* [DATA]
◆ ◆ ◆ ◆ ◆
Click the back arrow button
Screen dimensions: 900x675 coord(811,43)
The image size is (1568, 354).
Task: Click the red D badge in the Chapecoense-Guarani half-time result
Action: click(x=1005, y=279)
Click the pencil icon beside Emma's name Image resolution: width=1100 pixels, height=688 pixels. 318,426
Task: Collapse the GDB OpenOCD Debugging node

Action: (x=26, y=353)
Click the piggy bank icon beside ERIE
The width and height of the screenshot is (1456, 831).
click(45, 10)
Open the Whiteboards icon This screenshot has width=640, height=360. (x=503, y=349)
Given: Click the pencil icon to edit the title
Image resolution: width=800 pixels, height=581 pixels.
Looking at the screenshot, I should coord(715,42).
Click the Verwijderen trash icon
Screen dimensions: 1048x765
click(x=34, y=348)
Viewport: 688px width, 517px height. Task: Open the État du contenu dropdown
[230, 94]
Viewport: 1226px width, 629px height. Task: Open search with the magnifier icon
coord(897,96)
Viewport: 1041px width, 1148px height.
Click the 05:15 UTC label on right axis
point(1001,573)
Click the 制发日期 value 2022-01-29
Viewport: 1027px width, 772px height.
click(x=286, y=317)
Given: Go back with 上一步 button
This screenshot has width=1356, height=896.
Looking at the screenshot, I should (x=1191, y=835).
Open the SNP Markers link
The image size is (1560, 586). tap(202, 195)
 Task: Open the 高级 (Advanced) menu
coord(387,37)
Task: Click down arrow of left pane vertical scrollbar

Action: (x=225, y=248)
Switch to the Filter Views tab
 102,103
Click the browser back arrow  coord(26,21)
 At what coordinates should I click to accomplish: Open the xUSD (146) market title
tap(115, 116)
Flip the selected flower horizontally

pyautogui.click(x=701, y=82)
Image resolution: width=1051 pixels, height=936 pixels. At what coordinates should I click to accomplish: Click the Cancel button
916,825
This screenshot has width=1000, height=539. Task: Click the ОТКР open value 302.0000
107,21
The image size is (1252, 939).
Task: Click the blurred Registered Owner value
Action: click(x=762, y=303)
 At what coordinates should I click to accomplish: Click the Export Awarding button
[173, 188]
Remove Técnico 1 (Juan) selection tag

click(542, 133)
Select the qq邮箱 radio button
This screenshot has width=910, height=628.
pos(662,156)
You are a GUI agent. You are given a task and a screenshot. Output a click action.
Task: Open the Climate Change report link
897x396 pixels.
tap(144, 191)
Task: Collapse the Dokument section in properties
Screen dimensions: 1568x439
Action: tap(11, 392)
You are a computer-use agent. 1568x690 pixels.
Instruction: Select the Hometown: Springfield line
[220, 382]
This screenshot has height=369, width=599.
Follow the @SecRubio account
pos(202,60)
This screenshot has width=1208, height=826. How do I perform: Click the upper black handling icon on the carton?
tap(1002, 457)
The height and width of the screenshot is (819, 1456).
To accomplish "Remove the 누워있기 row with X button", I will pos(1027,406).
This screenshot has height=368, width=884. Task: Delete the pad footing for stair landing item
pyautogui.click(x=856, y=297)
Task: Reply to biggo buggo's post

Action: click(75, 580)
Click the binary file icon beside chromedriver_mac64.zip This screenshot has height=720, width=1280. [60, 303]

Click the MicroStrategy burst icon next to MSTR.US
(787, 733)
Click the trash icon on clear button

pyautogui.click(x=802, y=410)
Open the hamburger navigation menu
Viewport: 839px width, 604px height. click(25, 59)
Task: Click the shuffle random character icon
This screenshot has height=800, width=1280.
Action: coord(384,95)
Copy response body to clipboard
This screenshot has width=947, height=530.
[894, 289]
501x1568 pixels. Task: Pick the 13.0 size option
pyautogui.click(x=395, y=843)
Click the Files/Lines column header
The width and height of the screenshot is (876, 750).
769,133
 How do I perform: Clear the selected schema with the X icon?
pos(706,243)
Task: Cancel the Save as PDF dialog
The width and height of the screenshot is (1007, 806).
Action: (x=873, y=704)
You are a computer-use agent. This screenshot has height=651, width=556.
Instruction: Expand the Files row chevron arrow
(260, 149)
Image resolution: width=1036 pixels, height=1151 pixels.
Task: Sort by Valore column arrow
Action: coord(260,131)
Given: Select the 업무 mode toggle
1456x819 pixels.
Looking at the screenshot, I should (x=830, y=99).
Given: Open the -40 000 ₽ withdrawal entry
◆ ◆ ◆ ◆ ◆
* [WHAT THE TASK ASKS]
Reproduce the part of the data that opens with the line containing "Viewport: 1226px width, 629px" and closes with the line containing "point(1001,573)", both lines included, shifting every coordinate in it up by 120 and leaving all other text unchanged.

* [ANSWER BELOW]
Viewport: 1226px width, 629px height. Task: Open search with the magnifier icon
coord(1017,216)
Viewport: 1041px width, 1148px height.
Click the 05:15 UTC label on right axis
point(1121,693)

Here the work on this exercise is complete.